§ **Excerpt**

□ □ □ □ □ □ □

My copy of Images of Beauty was one of the last few books I bought from the dollar bookstore that closed down for business a couple of months ago. The cover shows a beautiful artwork of a lady who appeared to be a princess carrying a small treasure chest. Underneath the main title were the subtitles, The Ugly Duckling & Beauty and the Beast.
Instantly, I was transported to a time when leisure consisted of reading fairy tales and watching Disney animated films. The images of a beautiful swan and of Lumiere and Cogsworth floated in my head, and I found myself humming, “Tale as old as time, true as it can be…”
Seeing Winnie-the-Pooh-author’s name on the cover was already an indication that these were fractured versions of the classic tales. After all, the original story of The Ugly Duckling came from the imagination of Hans Christian Andersen, while that of The Beauty and the Beast was a product of Gabrielle-Suzanne Barbot de Villeneuve’s (called La Belle et la Bete in French).
Euphemisms in The Ugly Duckling. A.A. Milne provides an entertaining and humorous interpretation of Andersen’s fairy tale. Presented in a play format, readers are introduced to a series of memorable characters: the King, the Queen, the Chancellor, Princess Camilla, Dulcibella, Prince Simon, and Carlo.
It begins with a conversation between the King and the Chancellor. The following lines would demonstrate just how silly and funny the story is:
Chancellor: Let me put it this way: Prince Simon will naturally assume that Her Royal Highness has the customary – so customary as to be, in my own poor opinion, slightly monotonous – has what one might call the inevitable – so inevitable as to be, in my opinion again, almost mechanical – will assume, that she has the, as I think of it, faultily faultless, icily regular, splendidly –
King: What you are trying to say in the fewest words possible is that my daughter is not beautiful.
Chancellor: Her beauty is certainly elusive, Your Majesty.
King: It is. It has eluded you; it has eluded me; it has eluded everybody who has seen her. It even eluded the Court Painter. His last words were, “Well, I did my best.” His successor is now painting the view across the water-meadows from the west turret. He says that his doctor has advised him to keep to landscape.
We are pulled further into the story as the King and the Chancellor continue –
Chancellor: Looking at the bright side, although Her Royal Highness is not, strictly speaking, beautiful –
King: Is not, truthfully speaking, beautiful –
Chancellor: Yet she has great beauty of character.
King: My dear Chancellor, we are not considering Her Royal Highness’s character but her chances of getting married. You observe that there is a distinction.
Chancellor: Yes, Your Majesty.
King: Look at it from a suitor’s point of view. If a girl is beautiful, it is easy to assume that she has, tucked away inside her, an equally beautiful character. But it is impossible to assume that an unattractive girl, however elevated in character, has, tucked away inside her, and equally beautiful face. That is, so to speak, not where you want it – tucked away.
Of course, as with other fairy tales, the King is compelled to think of a solution to this dilemma that he is facing. (Odd, isn’t it, that the King feels more troubled than Princess Camilla herself? Oh, but we are getting ahead of ourselves.) So he comes up with this –
King: The point is that it doesn’t matter how you marry or who you marry as long as you get married. Because you’ll be happy ever after in any case. Do you follow me so far?

□ □ □ □ □ □ □

§ **Work to be completed**
Write the next part of the piece on Images of Beauty above, picking up right after the King's last speech.

§ **Available data**
□ □ □ □ □ □ □

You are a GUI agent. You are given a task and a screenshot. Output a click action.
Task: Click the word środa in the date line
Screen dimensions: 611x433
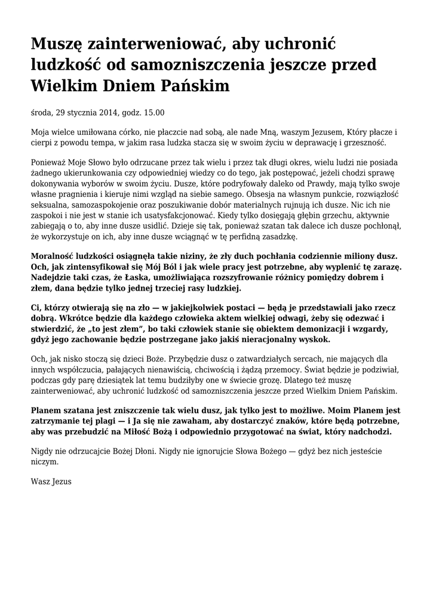tap(41, 112)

□ □ □ □ □ □ □

§ **The answer**
Princess: Yes, Father.
King: Well, your mother and I have a little plan… It is our plan that at the first meeting (your waiting maid) should pass herself off as the princess – a harmless ruse of which you will find frequent record in the history books – and allure Prince Simon to his – that is to say, bring him up to the – In other words the wedding will take place immediately afterwards and as quietly as possible…
Princess: I was wondering why you needed to tell me.
King: Just a precautionary measure, in case you happened to meet the prince or his attendant before the ceremony; in which case, of course, you would pass yourself off as the maid –
Princess: A harmless ruse, of which, also, you will find frequent record in the history books.
King: Exactly. But the occasion need not arise. (LOL on all of these.)
And so, dear readers, you have the basic storyline: the King is beset with the problem of his only daughter finding her Prince Charming – as we will all find frequent record in fairy tale books. (Wink.) The rest of the story I leave up to you to discover, for A.A. Milne’s version of The Ugly Duckling is indeed a gem to add to your collection.
Needless to say, I fell in love with the book just reading this first story. Princess Camilla’s story is as plain as her beauty, but teeming with insights (or assumptions, to be more precise) on the nature of beauty, on royalty and marriage, and on prince charmings and happy endings.
The conversation between the King and Princess Camilla reminded me of the opening sequence in one of my favorite “chick flicks” of all time – He’s Just Not That Into You. Gigi, played by adorable Ginnifer Goodwin, said, “We are all programmed to believe that if a guy acts like a total jerk that means he likes you.” Similarly, in fairy tales, as well as with the King’s perception, we are all led to believe that physical beauty equates to beauty of character. Do you agree?
In addition, while I do not take his side, I liked how the King made that comment on living happily ever after regardless of how or who one decides to marry. Again, A.A. Milne illustrates the ill-conceived notion that princesses are bound to live happily ever after – yes, as frequently recorded in history books.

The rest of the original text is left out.